Note: This bug is displayed in read-only format because
the product is no longer active in Red Hat Bugzilla.
RHEL Engineering is moving the tracking of its product development work on RHEL 6 through RHEL 9 to Red Hat Jira (issues.redhat.com). If you're a Red Hat customer, please continue to file support cases via the Red Hat customer portal. If you're not, please head to the "RHEL project" in Red Hat Jira and file new tickets here. Individual Bugzilla bugs in the statuses "NEW", "ASSIGNED", and "POST" are being migrated throughout September 2023. Bugs of Red Hat partners with an assigned Engineering Partner Manager (EPM) are migrated in late September as per pre-agreed dates. Bugs against components "kernel", "kernel-rt", and "kpatch" are only migrated if still in "NEW" or "ASSIGNED". If you cannot log in to RH Jira, please consult article #7032570. That failing, please send an e-mail to the RH Jira admins at rh-issues@redhat.com to troubleshoot your issue as a user management inquiry. The email creates a ServiceNow ticket with Red Hat. Individual Bugzilla bugs that are migrated will be moved to status "CLOSED", resolution "MIGRATED", and set with "MigratedToJIRA" in "Keywords". The link to the successor Jira issue will be found under "Links", have a little "two-footprint" icon next to it, and direct you to the "RHEL project" in Red Hat Jira (issue links are of type "https://issues.redhat.com/browse/RHEL-XXXX", where "X" is a digit). This same link will be available in a blue banner at the top of the page informing you that that bug has been migrated.
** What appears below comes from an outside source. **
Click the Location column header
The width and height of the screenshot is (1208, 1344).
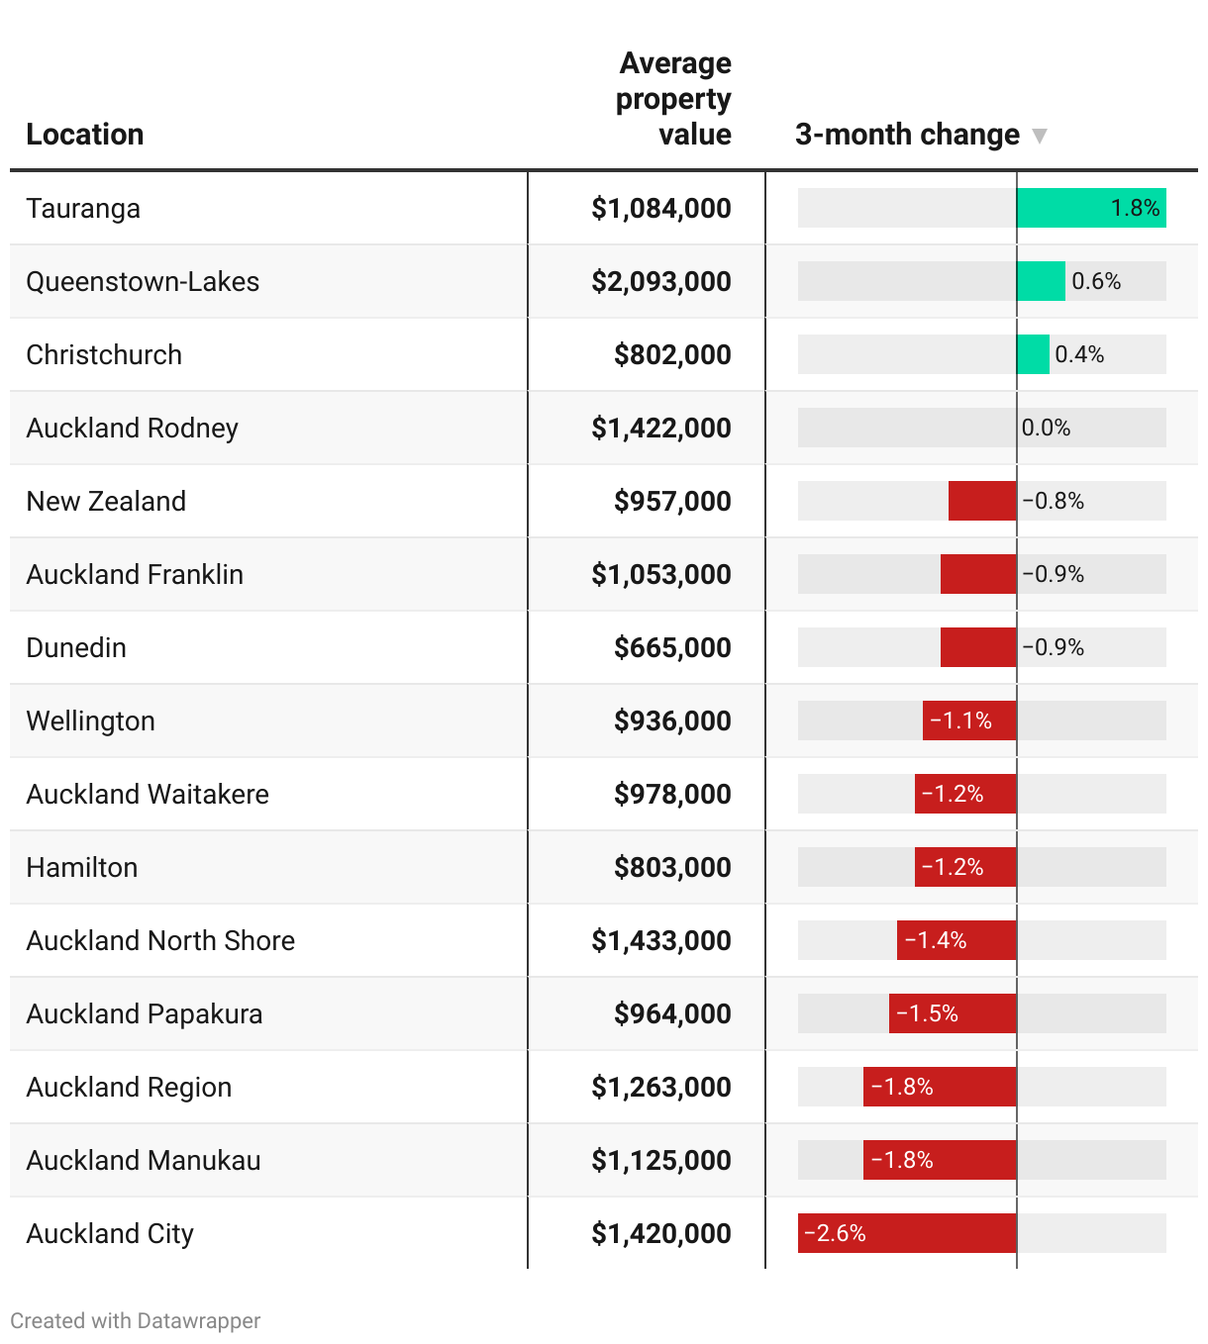pos(85,135)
Previously, due to a race condition in logout handling, the GNOME Display Manager (GDM) in some cases started one X server while another was shutting down. Consequently, the second X server failed to start. With this update, GDM waits for the first X server to fully quit before GDM starts the second X server, which prevents the described problem from occurring.
Description of problem:
gdm restarts the X server after user logout without waiting for the current generation of the X server to terminate. This is mostly OK, the previous generation is terminated within a short window that is normally covered by the start up time and retry loop creating the .X0-lock file. If, however the old X server takes a couple of seconds to terminate, the new instance fails to create the lock file and aborts. The desktop is unusable when this occurs.
In the log below, note that the old server (PID 1532) is stopped after starting the new instance (PID 2681). PID 2681 aborts because PID 1532 takes a couple of seconds to exit (closing the HP RG extension in this instance).
Debug logging from gdm:
Jul 10 13:50:41 localhost gdm: GdmDisplay: prepare display
Jul 10 13:50:41 localhost gdm: GdmLocalDisplayFactory: display status changed: 1
Jul 10 13:50:41 localhost gdm: GdmServer: Starting X server process: /usr/bin/X :0 -background none -noreset -audit 4 -verbose -logverbose 7 -core -auth /run/gdm/auth-for-gdm-KuTpY2/database -seat seat0 -nolisten tcp vt1
Jul 10 13:50:41 localhost gdm: GdmServer: Opening logfile for server /var/log/gdm/:0.log
Jul 10 13:50:41 localhost polkitd[727]: Unregistered Authentication Agent for unix-session:1 (system bus name :1.52, object path /org/freedesktop/PolicyKit1/AuthenticationAgent, locale en_US.UTF-8) (disconnected from bus)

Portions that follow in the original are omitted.